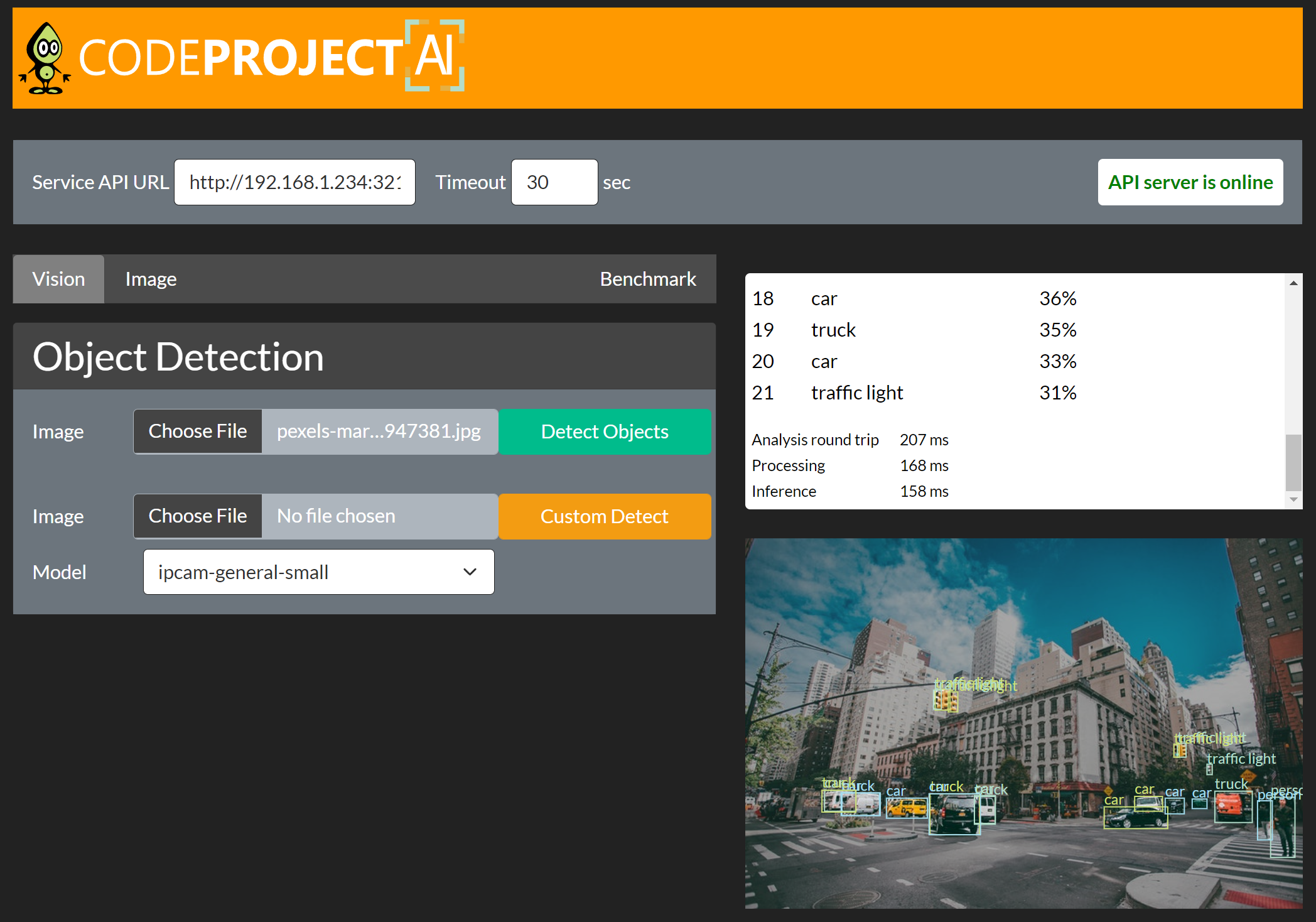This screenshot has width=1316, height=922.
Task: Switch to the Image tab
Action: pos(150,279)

* * *

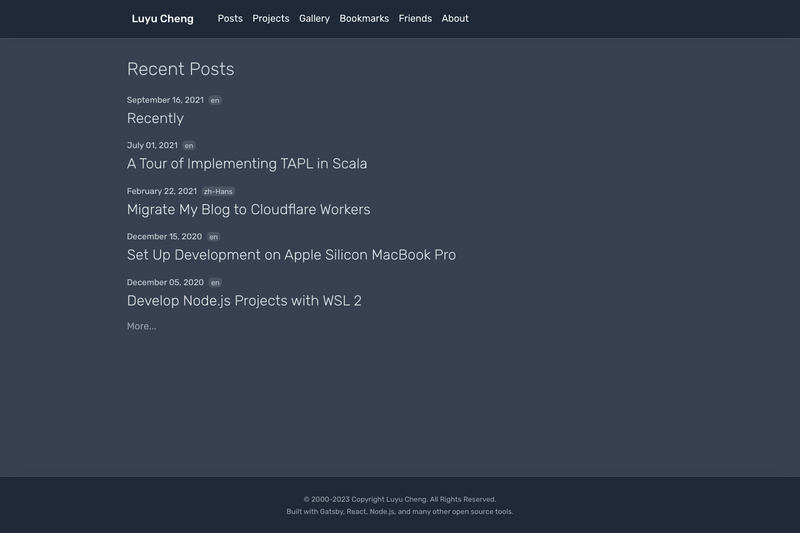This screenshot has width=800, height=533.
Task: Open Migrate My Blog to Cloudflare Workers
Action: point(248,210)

[The exercise]:
Count how many lines of the material above contain the word "Task" with matching case, and reply with the number alone.

[Output below]:
2